### Data for processing ###

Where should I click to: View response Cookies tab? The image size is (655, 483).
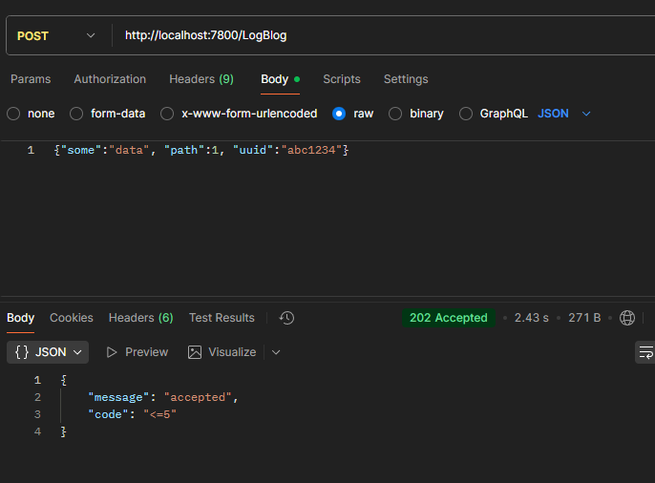pyautogui.click(x=72, y=318)
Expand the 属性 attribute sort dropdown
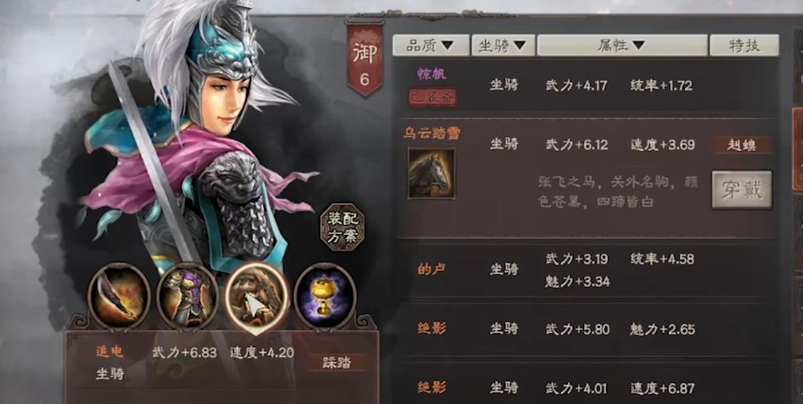The image size is (803, 404). tap(622, 45)
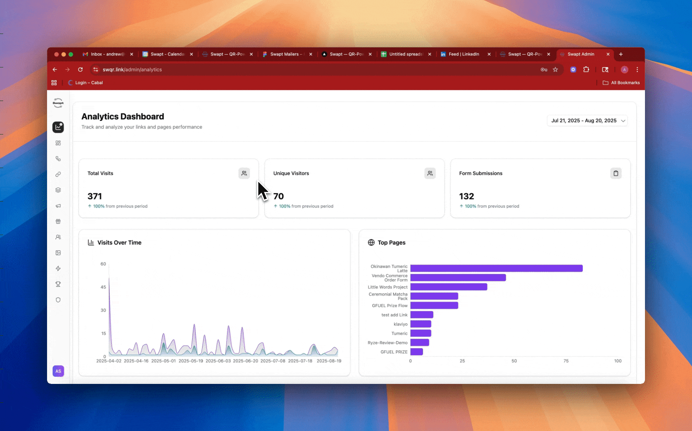692x431 pixels.
Task: Open the All Bookmarks folder
Action: pos(621,83)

###

**Task objective**
Apart from the images, the entries above must be returned without alteration.

**Exercise solution**
Where should I click to: View response Cookies tab? The image size is (655, 483).
pyautogui.click(x=72, y=318)
Expand the 属性 attribute sort dropdown
The image size is (803, 404). tap(622, 45)
692x431 pixels.
Task: Open the All Bookmarks folder
Action: pos(621,83)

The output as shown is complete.